ENTRIES SUPPLIED
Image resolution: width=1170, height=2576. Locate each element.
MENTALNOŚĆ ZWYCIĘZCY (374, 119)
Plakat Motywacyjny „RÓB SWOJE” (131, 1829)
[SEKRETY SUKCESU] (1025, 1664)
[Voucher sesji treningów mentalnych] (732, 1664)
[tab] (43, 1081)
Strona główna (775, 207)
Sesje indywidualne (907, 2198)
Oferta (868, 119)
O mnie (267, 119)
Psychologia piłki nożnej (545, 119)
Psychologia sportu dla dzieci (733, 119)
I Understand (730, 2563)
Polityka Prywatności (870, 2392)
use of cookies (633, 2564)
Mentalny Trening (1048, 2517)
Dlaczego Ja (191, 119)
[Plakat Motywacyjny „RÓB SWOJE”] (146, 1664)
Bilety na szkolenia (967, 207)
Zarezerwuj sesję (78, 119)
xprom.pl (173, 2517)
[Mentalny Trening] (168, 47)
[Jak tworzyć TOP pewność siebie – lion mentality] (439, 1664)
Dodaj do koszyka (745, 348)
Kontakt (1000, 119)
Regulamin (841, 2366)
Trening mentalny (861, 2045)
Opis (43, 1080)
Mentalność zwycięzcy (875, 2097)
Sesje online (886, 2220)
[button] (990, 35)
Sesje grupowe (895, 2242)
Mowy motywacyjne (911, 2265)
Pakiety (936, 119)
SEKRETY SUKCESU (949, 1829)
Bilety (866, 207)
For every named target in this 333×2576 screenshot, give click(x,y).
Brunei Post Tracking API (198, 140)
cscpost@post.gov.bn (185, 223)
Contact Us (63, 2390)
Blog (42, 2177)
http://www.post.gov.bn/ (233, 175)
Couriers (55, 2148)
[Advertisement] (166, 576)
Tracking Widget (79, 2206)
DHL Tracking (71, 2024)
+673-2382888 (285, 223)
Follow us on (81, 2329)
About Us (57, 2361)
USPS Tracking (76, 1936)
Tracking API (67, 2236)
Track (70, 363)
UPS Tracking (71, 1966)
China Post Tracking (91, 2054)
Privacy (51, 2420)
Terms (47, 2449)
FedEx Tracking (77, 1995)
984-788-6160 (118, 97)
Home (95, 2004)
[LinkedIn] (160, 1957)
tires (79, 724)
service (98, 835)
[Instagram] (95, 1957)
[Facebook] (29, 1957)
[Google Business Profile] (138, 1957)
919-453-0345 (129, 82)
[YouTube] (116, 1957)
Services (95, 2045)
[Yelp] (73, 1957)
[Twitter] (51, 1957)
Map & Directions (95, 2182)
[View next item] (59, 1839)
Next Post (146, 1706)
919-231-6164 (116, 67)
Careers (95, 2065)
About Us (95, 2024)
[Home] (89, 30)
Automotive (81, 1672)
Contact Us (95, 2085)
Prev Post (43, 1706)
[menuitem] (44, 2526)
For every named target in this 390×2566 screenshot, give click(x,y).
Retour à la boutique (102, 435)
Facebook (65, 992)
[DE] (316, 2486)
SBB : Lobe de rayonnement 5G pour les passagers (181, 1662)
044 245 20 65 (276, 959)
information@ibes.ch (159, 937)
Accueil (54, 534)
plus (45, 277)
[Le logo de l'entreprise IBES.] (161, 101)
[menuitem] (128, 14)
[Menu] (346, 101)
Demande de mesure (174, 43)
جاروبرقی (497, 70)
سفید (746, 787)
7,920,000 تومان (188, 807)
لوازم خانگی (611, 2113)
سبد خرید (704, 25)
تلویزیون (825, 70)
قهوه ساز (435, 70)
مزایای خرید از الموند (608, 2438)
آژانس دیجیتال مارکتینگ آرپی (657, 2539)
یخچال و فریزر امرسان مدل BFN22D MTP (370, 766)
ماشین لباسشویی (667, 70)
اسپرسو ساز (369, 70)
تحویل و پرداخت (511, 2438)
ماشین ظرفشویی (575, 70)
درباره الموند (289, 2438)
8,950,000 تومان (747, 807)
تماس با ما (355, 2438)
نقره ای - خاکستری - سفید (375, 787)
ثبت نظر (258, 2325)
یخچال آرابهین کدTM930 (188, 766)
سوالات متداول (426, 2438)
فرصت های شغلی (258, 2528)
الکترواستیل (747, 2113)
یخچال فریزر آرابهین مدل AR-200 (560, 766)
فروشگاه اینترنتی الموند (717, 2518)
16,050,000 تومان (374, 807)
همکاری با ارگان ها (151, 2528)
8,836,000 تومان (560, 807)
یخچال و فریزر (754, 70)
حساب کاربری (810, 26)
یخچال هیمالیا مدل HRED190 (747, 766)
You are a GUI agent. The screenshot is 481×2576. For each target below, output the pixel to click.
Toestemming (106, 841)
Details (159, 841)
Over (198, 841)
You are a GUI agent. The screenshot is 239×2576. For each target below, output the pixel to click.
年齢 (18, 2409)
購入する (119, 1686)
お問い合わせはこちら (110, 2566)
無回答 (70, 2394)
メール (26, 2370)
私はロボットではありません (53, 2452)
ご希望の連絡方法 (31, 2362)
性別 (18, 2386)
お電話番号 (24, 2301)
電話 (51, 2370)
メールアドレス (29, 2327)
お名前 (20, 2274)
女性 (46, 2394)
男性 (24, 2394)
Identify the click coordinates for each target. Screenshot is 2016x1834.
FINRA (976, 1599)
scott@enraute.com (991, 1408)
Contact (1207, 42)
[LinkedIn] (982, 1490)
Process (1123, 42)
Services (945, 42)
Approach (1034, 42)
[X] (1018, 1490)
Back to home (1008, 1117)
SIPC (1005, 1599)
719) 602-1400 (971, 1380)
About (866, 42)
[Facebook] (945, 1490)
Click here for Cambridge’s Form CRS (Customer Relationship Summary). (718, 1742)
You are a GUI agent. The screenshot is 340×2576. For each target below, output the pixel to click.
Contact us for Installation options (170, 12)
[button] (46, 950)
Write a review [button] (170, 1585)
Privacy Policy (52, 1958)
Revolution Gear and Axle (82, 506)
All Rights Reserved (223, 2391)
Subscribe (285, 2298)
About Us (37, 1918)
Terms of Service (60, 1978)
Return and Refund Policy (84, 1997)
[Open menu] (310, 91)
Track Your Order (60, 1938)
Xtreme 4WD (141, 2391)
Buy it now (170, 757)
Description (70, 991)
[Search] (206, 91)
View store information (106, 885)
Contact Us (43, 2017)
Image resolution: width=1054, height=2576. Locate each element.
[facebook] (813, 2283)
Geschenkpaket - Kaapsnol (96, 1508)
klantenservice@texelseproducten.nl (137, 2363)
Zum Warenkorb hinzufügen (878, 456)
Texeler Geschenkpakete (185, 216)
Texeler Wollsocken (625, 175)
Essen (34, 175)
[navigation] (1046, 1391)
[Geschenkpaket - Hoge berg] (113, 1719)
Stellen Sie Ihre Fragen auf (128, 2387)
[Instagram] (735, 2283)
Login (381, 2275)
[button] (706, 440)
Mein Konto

DIRECTIONS
Within the data above, the lines from the one with "Privacy (51, 2420)" to the one with "For every named target in this 390×2566" must be repeated exactly; no other line belongs in the answer.

SOLUTION FOR THIS PROBLEM
Privacy (51, 2420)
Terms (47, 2449)
FedEx Tracking (77, 1995)
984-788-6160 (118, 97)
Home (95, 2004)
[LinkedIn] (160, 1957)
tires (79, 724)
service (98, 835)
[Instagram] (95, 1957)
[Facebook] (29, 1957)
[Google Business Profile] (138, 1957)
919-453-0345 (129, 82)
[YouTube] (116, 1957)
Services (95, 2045)
[Yelp] (73, 1957)
[Twitter] (51, 1957)
Map & Directions (95, 2182)
[View next item] (59, 1839)
Next Post (146, 1706)
919-231-6164 (116, 67)
Careers (95, 2065)
About Us (95, 2024)
[Home] (89, 30)
Automotive (81, 1672)
Contact Us (95, 2085)
Prev Post (43, 1706)
[menuitem] (44, 2526)
For every named target in this 390×2566 screenshot, give click(x,y).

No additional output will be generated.